**Task prompt:**
Every line with "section" in it should be copied from the data.

────────────────────

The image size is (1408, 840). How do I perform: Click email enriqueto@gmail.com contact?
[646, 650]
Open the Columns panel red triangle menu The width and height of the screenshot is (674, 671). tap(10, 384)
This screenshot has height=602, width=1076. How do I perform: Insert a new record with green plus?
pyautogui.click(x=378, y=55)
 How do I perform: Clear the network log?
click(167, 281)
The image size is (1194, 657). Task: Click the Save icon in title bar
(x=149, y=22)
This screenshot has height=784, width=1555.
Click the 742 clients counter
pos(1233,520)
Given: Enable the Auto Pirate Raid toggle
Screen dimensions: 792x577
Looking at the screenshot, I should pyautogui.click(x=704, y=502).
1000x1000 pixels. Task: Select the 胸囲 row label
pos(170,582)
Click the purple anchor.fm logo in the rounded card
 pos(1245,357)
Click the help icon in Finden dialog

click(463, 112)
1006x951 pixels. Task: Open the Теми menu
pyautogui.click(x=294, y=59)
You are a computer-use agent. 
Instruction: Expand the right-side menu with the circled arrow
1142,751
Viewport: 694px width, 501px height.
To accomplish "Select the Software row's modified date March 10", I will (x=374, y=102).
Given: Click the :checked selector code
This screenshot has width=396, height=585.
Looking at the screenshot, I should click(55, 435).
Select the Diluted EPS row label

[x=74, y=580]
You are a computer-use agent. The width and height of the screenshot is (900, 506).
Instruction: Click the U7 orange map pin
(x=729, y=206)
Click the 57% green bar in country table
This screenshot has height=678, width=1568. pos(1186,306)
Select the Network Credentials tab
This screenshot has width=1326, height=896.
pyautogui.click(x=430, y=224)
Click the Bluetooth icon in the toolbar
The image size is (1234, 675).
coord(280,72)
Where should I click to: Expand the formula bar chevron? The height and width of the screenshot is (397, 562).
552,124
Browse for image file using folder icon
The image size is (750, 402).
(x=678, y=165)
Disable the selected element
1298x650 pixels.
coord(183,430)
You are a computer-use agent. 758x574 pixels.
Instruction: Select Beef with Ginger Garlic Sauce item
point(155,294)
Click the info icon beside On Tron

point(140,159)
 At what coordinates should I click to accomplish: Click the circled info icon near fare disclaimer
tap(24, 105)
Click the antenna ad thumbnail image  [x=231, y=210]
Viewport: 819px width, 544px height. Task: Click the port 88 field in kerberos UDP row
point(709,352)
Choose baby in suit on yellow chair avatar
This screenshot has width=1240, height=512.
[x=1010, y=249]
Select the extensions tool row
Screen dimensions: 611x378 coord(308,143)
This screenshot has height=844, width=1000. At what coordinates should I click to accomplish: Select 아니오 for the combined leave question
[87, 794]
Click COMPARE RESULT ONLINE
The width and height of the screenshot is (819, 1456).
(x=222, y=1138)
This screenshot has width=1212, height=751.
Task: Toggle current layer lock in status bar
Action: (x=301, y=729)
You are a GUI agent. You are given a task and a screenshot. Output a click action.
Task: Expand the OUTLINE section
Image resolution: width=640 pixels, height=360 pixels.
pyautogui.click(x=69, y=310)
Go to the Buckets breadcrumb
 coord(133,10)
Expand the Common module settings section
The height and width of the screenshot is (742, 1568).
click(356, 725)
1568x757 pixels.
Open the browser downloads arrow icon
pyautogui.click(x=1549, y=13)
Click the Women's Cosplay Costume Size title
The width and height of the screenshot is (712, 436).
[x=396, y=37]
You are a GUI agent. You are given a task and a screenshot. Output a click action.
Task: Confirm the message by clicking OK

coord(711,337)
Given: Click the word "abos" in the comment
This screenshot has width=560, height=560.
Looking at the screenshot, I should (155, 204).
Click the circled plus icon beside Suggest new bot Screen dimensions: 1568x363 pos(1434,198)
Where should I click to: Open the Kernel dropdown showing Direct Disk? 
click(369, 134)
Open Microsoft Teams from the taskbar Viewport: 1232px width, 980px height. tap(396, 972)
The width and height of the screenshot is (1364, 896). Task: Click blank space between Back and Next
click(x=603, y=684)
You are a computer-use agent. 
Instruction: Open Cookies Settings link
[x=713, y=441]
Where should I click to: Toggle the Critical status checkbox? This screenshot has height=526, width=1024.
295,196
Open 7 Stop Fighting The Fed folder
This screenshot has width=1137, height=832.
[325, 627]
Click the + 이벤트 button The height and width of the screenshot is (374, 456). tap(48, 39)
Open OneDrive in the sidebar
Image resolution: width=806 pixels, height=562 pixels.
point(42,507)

────────────────────

**Output below:**
Task: Expand the OUTLINE section
Expand the Common module settings section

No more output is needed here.